**REQUIRED ACTION:**
Gather each line of the entries below that includes "agent".

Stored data
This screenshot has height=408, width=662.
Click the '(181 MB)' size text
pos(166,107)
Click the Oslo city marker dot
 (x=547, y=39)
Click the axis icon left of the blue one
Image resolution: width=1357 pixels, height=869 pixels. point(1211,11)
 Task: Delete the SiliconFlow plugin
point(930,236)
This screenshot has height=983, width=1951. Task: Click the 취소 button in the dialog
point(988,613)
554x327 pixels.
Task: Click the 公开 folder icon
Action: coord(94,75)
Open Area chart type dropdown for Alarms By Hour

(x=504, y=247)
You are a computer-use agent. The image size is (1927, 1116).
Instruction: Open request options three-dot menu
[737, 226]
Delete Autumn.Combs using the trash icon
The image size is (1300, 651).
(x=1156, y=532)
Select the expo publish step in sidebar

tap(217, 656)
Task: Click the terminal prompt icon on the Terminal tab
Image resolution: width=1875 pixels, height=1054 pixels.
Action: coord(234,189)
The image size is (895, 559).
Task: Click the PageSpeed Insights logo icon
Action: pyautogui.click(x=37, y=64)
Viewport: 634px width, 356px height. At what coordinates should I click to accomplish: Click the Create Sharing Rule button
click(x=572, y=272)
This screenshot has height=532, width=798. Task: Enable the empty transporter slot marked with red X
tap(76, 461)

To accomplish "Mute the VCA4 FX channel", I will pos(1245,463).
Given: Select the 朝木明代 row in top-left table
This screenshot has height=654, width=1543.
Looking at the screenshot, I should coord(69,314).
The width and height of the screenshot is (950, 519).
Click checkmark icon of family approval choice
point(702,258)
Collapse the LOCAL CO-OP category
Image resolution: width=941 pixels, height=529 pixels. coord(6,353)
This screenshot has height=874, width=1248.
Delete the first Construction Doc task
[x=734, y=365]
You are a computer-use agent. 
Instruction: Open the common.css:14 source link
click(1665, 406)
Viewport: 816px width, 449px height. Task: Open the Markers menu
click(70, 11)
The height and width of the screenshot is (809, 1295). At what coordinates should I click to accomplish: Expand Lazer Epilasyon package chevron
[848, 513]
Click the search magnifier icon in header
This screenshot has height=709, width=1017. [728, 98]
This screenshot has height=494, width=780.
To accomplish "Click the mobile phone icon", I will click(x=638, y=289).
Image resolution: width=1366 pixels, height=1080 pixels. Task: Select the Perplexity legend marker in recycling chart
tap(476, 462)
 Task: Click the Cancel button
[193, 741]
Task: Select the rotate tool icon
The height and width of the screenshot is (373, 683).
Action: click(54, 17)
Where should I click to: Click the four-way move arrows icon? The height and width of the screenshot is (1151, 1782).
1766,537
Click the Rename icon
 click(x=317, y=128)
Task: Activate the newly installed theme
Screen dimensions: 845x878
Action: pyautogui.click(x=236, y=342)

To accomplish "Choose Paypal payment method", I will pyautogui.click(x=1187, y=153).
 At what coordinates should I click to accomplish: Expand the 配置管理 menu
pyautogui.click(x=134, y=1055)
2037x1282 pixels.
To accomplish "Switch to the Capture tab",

**RESULT FOR THIS TASK:**
You are a computer-use agent. The image size is (1927, 1116).
You are a computer-use agent. 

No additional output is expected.